▶ _Texto fornecido_
********************
Podemos dizer portanto que a Identidade
institucional é também uma construção histórica que se dá a
partir da relação dialética que ocorre em um determinado espaço
geográfico entre indivíduos e ou grupos que definem um conjunto de
idéias, valores, normas e leis que caracterizam um determinado tipo de
convívio social.
Retomando estes conceitos de
identidade - individual, profissional, coletiva, institucional - vemos que
todos estão se referindo a um processo histórico que tem passado,
presente e que remete a um futuro, na medida em que nossa perspectiva
pressupõe a metamorfose permanente. Também partilhamos da opinião de
que o planejamento do futuro só é possível quando o que ocorreu no
passado se torna explicitado. Consideramos o momento atual como muito
particular da Psicologia tanto em São Paulo, quanto no Brasil, pois
observa-se um acentuado interesse pelo conhecimento de sua história.
Sendo objetivo da História da
Psicologia investigar sua evolução (descrevendo, explicando,
analisando), fazê-lo através da perspectiva da identidade só virá
enriquecê-la, na medida em que se pretende nesta proposta englobar uma
ampla gama de elementos psicossociais.
O objetivo inicial deste trabalho
que associa identidade e história, portanto, é o de estudar a identidade
profissional dos psicólogos personagens importantes na constituição da
identidade da psicologia. Partimos das singularidades, e das relações
entre as mesmas, para posteriormente entender este processo mais amplo que
é a institucionalização da Psicologia.
Proposta metodológica
Para estudar a constituição
histórica da identidade do psicólogo, partimos de um enfoque dialético
que analisa inicialmente a história de vida de cada um dos profissionais
inserida no contexto social, trabalhando a relação dos aspectos
objetivos e subjetivos, passando a compor as tramas das relações entre
estes indivíduos para entender a identidade coletiva, e posteriormente
analisar a formação da identidade da psicologia, enquanto instituição.
Este tipo de estudo de identidade pressupõe que se leve em consideração
seu desenvolvimento - composto por movimentos, transformações,
conflitos, contradições, antagonismos, reposições, conexões,
interações, interdependências - tanto no nível individual quanto no
social.
********************
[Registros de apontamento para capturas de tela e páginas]

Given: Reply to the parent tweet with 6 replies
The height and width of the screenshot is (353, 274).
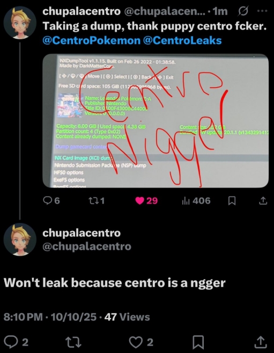Looking at the screenshot, I should (x=51, y=200).
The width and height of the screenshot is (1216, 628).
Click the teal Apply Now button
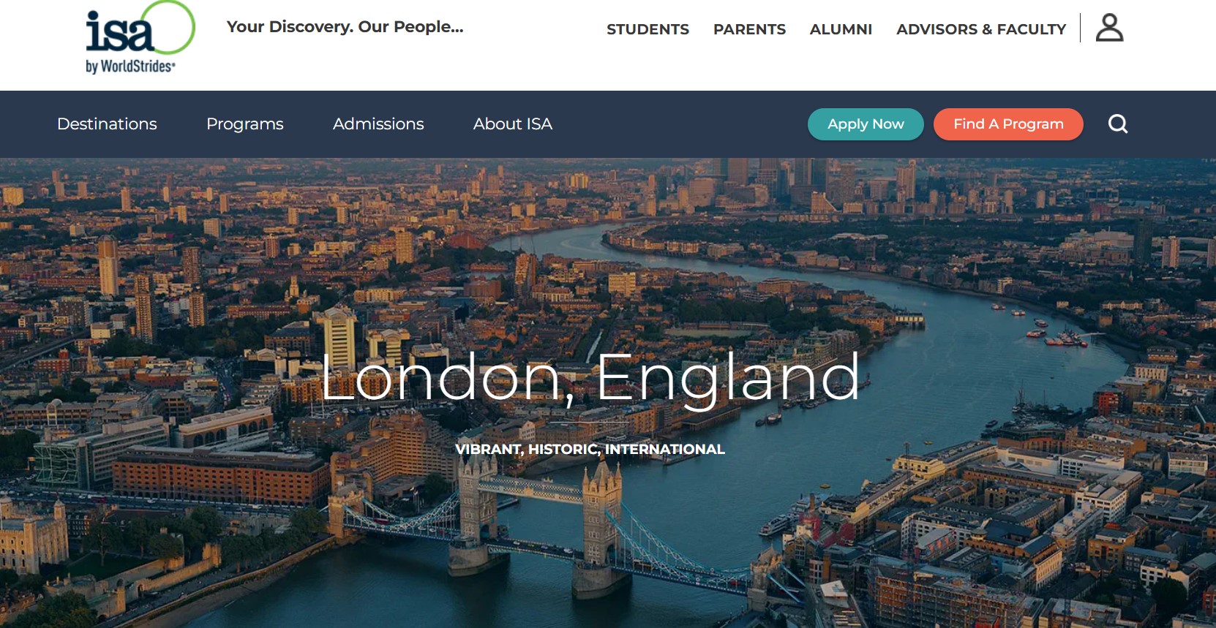(866, 124)
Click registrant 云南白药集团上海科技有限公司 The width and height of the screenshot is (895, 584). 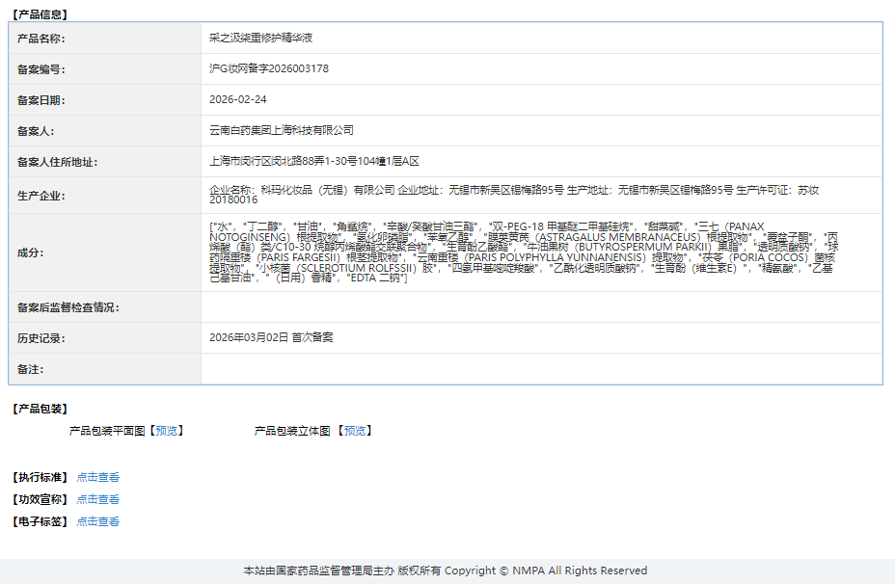coord(282,130)
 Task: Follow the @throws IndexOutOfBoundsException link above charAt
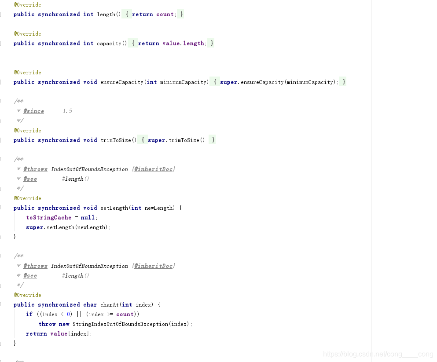click(35, 266)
********************
▶ _O que se pede_
Transcreva, do texto sobre identidade e história da Psicologia, o trecho que vai de "Retomando estes conceitos" até "de elementos psicossociais.", inclusive. Os itens não têm nenhum papel nesta atividade.

▶ _Resposta da tarefa_
Retomando estes conceitos de
identidade - individual, profissional, coletiva, institucional - vemos que
todos estão se referindo a um processo histórico que tem passado,
presente e que remete a um futuro, na medida em que nossa perspectiva
pressupõe a metamorfose permanente. Também partilhamos da opinião de
que o planejamento do futuro só é possível quando o que ocorreu no
passado se torna explicitado. Consideramos o momento atual como muito
particular da Psicologia tanto em São Paulo, quanto no Brasil, pois
observa-se um acentuado interesse pelo conhecimento de sua história.
Sendo objetivo da História da
Psicologia investigar sua evolução (descrevendo, explicando,
analisando), fazê-lo através da perspectiva da identidade só virá
enriquecê-la, na medida em que se pretende nesta proposta englobar uma
ampla gama de elementos psicossociais.